第36話 偽聖水?
落とし穴に落ちた男性は出ることができず、途方に暮れていた。悪あがきすらしていなかった。
エドワードが手を貸し、落とし穴から出てきた男性は俺と同じか少し歳上に見える。
「悪かったな。しかし、誰がこんな所に穴を空けたんだ」
「わたく……」
「はは、誰でしょうね」
俺はノエルの言葉を遮って笑って誤魔化した。
ジェラルドの言うようにプライドの高い人だった場合、ホーンラビットから逃げていた様子を一部始終見ていたことを知られたくはないだろう。
「それより、どうしてこんな所に? 冒険者っぽくはないですけど」
そう、見た目は冒険者というより村人Aだ。簡素な服に武器などは一切持っていない。
「最近この山を荒らしている野盗を追い払おうとして返り討ちにあったんだ」
「野盗?」
「知らないのか?」
リアムなら知ってるかと思って目を向けるが、リアムは首を横に振った。
男性は親切に教えてくれた。
◇
彼の名はギル。俺の一つ歳下だった。
ギルが言うには、この山ではひと月程前から野盗がうろついているらしい。魔石を集めて山をおりようとしたところを狙われるのだとか。

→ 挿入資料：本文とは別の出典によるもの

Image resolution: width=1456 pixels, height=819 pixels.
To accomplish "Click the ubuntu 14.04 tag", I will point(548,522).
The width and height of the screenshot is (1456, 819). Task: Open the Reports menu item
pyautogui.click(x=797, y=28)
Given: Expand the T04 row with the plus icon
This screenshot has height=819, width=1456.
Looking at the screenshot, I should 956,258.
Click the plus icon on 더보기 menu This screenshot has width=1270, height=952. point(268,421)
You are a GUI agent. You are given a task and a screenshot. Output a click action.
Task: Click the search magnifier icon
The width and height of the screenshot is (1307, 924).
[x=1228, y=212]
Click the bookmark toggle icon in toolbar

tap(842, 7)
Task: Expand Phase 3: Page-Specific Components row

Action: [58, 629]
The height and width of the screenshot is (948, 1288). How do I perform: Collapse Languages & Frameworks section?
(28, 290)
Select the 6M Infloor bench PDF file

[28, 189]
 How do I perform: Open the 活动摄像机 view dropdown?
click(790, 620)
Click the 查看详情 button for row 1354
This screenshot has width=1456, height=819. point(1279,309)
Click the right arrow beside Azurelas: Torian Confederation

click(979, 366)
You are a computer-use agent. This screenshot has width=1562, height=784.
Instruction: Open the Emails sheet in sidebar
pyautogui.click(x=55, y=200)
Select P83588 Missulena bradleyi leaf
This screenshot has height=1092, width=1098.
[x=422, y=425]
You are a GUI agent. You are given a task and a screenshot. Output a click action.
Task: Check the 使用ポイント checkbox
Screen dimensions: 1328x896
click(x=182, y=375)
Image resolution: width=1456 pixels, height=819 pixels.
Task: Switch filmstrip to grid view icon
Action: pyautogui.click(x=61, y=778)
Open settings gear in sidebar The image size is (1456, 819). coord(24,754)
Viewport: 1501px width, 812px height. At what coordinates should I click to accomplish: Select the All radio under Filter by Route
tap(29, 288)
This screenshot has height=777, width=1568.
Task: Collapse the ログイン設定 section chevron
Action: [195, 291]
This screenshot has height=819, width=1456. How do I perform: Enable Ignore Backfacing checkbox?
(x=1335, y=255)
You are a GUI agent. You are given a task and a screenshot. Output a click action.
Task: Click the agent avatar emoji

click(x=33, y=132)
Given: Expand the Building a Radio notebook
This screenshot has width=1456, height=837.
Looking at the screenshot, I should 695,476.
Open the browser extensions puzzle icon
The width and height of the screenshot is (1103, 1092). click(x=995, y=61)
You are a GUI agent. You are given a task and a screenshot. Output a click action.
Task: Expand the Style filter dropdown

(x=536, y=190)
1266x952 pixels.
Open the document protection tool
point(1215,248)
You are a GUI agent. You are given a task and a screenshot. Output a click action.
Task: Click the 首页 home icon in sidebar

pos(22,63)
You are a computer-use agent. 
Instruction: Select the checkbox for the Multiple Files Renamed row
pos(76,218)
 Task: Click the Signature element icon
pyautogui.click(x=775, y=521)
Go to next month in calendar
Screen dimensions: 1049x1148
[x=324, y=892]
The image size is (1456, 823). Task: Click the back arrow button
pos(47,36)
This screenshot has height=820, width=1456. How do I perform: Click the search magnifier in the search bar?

それを知った新たな冒険者も野盗を退治しようと山に入るが、誰も勝てない。
そして、ひと月経った今ではほぼ誰も山に入らなくなった——。
「だから人がいなかったんだね」
リアムが納得していると、ギルは声を荒げながら言った。
「とにかく強いんだよ! だけど、オレの親父も兄貴もここの魔石で食い繋いできたから収入源なくなるし。今じゃ二人共、農業に明け暮れてるよ」
「農業も良いと思うけど」
「良くない!」
「そんなに大きな声出さなくても」
ジェラルドは荷物を背負い始めた。
「よし、早いとここの山から退散しようぜ。面倒事は懲り懲りだ」
「今の話聞いたら普通闘志燃やすんじゃないのか?」
「だって野盗強いんだろ? 無理無理。なぁ、オリヴァー?」
「う、うん……リアムはどう思う?」
俺の悪い癖だ。最近決断に困ったらリアムに聞いてしまう。それでもリアムはしっかり応えてくれる。
「今現在、誰も山に入ってないなら野盗は勝手に出てってくれると思うよ」
「確かに。ギル、その内いなくなるって。良かったね」
俺は安心させるようにギルの肩を叩くと、ギルは諦めたように言った。
「せめて聖水の謎だけでも調べて帰るか」
「は?」
「聖水がここにあるのですか?」
ノエルがギルにつめよった。ノエルの圧が凄い。
「最近、村で高値で売買されてるんだけど、どうやら野盗が持ってきてるらしいんだ。飲んだらたちまち病が治るらしい」
聖水は俺が創り出したもの。作った場所も誰にも言っていないので、勝手にそれを汲んで売り捌くことは困難だ。
「それ、本当に治ってるのか?」
「隣のばぁちゃんなんて毎日飲んでたら一週間で傷が治ったって喜んでたぞ」
「一週間もあれば傷くらい自然に治るだろ。偽物なんじゃね?」
ジェラルドが言えば、リアムとエドワードもそれに同意した。
「僕もそう思うよ」
「オリヴァーの聖水なら一瞬で治るはずだもんね」
「え、オリヴァー聖水持ってるの?」
「うん。持ってるって言うか、作るって言うか……」
ノエルが鞄から小瓶を取り出した。
「これですわ」
「ノエル、持ってたんだ」
「はい。他の方ならお兄様が治せますが、万が一お兄様が死にそうになった時は誰もお兄様を助けられませんからね」
ノエルにしては良い選択かもしれない。褒めようとすれば、ノエルに耳打ちされた。
「誰に飲ませて頂きたいですか? 御三方とも唇はプルップルなので、誰を選んで頂いても満足できるかと」
「え……唇? プルプル? それってまさか」
想像してしまった。聖水を三人に口移しされる様を。
「どうした?」
「顔が真っ赤だよ」
「熱でもあるんじゃない?」
「う……何でもないから!」
俺は三人から距離を取った。まともに三人の顔が見られなくなり、ノエルの持っていた聖水を取ってギルに手渡した。
「ギル、これ飲んでみて。傷治るから」
ギルが一口聖水を飲めば、擦り傷や切り傷、打撲痕が綺麗に消えた。
「うわ、凄ッ!」
「野盗を倒すかどうかは別として、聖水のことは見逃せない。俺の沽券にも関わる!」
「それって……」
ギルが俺の顔を期待の眼差しで見つめてきた。